It occurs to me that many people are put off politics by their simple expectation that politicians should be honest and their frustration when they’re not.

“To be perfectly frank…” as a beginning to a sentence suggests that, up until this time, the person speaking hasn’t been. However, in politics, what it means is that person is going to continue to waffle about something totally unrelated to the matter at hand. It’s part of the shorthand that anyone who follows politics quickly understands.

Once one understands that, for politicians and the Canberra press gallery, politics has little to do with the real world, then you can treat what they say as having no consequences. After all, it’s what they do all the time.

Like when our Minister for Immigration – who almost always insists that he won’t comment – feels that it’s suddenly OK to give us the details of each of the medical people that the alleged rape victim was alleged to have seen. Then, when she was alleged to have changed her mind about the alleged termination, they allegedly chartered a flight for her to take her back to Nauru which is allegedly a country. in spite of the alleged “fiscal emergency”.

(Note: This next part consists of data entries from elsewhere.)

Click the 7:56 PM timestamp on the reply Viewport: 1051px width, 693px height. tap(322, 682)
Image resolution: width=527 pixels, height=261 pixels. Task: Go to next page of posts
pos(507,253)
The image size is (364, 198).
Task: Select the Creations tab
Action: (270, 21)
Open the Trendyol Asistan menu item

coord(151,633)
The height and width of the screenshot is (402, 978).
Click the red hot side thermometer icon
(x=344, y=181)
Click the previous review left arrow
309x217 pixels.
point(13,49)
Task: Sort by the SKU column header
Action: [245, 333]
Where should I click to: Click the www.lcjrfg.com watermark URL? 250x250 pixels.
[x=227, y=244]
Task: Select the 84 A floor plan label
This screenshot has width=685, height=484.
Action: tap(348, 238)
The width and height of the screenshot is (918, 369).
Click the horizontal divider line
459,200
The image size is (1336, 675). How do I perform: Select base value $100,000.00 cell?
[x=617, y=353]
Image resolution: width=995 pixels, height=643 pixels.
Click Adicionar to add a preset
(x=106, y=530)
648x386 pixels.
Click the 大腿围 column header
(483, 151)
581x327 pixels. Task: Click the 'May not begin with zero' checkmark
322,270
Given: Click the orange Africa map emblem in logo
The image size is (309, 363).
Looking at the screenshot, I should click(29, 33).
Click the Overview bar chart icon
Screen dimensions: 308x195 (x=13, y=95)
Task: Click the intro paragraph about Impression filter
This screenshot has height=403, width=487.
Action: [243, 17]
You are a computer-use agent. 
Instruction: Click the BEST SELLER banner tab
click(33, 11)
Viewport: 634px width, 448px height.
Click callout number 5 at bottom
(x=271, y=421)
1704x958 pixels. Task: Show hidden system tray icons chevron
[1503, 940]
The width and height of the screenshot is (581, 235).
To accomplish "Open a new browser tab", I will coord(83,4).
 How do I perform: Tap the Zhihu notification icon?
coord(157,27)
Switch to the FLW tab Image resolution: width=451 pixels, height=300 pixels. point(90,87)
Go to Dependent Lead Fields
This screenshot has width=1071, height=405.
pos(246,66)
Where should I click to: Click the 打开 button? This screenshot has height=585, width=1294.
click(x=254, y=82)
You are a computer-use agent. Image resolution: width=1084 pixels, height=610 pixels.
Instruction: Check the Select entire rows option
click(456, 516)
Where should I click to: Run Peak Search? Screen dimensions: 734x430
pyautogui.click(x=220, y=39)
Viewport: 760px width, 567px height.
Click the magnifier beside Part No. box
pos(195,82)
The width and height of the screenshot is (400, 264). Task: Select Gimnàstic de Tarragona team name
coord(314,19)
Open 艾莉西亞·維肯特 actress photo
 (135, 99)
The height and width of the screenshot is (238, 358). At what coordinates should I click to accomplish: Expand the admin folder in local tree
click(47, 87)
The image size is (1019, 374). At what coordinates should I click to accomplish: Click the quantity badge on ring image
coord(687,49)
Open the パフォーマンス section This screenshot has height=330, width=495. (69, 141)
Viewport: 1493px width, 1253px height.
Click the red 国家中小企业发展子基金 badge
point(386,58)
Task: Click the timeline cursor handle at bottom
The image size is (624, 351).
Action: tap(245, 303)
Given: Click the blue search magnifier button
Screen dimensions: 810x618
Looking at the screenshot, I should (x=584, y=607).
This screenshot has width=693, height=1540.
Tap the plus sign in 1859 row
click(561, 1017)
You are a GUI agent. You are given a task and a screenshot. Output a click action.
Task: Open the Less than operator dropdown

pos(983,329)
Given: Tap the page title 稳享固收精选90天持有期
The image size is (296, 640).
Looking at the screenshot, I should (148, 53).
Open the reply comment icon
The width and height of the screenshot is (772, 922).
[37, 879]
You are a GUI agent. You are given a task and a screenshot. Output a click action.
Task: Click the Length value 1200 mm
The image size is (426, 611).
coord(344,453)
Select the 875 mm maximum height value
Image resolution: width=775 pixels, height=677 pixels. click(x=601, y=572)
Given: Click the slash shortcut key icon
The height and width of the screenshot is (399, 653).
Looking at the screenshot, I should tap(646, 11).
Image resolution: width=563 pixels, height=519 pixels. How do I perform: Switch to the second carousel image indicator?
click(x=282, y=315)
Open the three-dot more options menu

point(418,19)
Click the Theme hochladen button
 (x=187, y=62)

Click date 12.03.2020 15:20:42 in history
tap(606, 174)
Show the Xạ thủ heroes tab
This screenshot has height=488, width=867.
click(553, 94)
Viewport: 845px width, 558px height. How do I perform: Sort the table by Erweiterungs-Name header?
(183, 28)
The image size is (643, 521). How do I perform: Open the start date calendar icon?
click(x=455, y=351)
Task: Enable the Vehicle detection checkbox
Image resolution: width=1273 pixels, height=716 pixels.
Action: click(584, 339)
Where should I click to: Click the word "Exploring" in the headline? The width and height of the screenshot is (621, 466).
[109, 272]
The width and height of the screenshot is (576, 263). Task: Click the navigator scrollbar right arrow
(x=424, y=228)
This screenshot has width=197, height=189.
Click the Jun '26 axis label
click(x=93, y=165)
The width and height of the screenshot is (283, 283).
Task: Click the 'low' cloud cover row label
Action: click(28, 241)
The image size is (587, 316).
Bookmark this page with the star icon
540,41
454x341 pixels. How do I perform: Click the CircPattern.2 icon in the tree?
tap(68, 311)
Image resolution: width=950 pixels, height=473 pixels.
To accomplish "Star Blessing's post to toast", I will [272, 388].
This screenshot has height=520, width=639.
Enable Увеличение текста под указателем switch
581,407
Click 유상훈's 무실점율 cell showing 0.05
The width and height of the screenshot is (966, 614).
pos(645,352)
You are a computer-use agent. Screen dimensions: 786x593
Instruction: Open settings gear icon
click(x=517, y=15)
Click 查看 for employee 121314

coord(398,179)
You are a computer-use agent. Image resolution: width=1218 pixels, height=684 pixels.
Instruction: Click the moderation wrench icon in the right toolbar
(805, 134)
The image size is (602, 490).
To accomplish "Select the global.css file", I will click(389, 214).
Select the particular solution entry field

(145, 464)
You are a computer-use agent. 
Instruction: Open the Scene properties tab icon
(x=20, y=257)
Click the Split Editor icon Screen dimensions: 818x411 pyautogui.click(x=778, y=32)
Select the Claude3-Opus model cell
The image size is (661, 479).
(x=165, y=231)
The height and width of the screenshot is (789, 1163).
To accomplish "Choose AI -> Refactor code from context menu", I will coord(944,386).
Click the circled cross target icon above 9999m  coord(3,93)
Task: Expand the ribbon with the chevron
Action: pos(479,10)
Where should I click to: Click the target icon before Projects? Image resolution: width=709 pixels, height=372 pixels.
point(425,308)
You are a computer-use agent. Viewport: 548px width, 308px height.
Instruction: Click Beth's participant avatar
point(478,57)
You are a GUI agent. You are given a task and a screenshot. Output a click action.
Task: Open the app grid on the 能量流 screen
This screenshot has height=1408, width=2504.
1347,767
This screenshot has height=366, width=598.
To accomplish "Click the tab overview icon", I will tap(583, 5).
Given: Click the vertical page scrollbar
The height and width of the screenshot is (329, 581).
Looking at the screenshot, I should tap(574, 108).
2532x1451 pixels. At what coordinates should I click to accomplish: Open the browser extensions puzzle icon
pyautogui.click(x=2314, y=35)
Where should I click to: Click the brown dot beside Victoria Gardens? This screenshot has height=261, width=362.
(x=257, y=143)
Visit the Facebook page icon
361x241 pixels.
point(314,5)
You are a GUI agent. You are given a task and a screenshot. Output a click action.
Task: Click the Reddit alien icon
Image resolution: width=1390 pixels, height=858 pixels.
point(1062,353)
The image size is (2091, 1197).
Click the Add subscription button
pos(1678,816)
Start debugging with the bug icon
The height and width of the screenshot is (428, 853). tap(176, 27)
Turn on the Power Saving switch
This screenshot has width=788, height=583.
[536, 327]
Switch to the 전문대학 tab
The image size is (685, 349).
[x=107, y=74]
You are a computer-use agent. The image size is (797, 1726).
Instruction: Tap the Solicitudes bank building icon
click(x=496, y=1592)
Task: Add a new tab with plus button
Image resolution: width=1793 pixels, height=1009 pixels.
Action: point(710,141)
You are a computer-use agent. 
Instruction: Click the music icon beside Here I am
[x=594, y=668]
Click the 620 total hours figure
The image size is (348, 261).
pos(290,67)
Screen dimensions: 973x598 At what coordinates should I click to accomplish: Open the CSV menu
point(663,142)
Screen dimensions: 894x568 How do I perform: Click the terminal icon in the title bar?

Anyway, here’s a quick guide for those who have been frustrated by expecting that what politicians say should match the way words are used in everyday life:


What They Say Meaning
“My understanding is that…” “Someone has told me a bare-faced lie but I’m blaming them if we’re caught.”
“I have no recollection of that.” “I’ve been advised by our legal team that you can’t prove that I knew.”
“I believe that…” “Ok, it’s probably not true, but it sounds better than what you’re suggesting!”
“Mr. X remains a valuable member of our team.” “Yes, all right, he’s a complete nuff-nuff, but he’s part of a powerful faction/has the photos of me at the Christmas Party when I didn’t think I’d become leader.”
“I’m happy with the job I’m in.” “The journalist I briefed about the coming spill wasn’t meant to leak it just yet.”
“The fundamentals of the economy are good, even though we’ve had a few hiccups because of conditions overseas!” “We’re in power!”
“The Australian economy is a complete basket-case and this a direct result of the government!” “We’re not in power!”
“I don’t pay attention to the polls.” “Ok, I’m f*cked. But it’s still some time till the next election so there’s always a chance of a miracle. I mean, remember ‘The Tampa’?”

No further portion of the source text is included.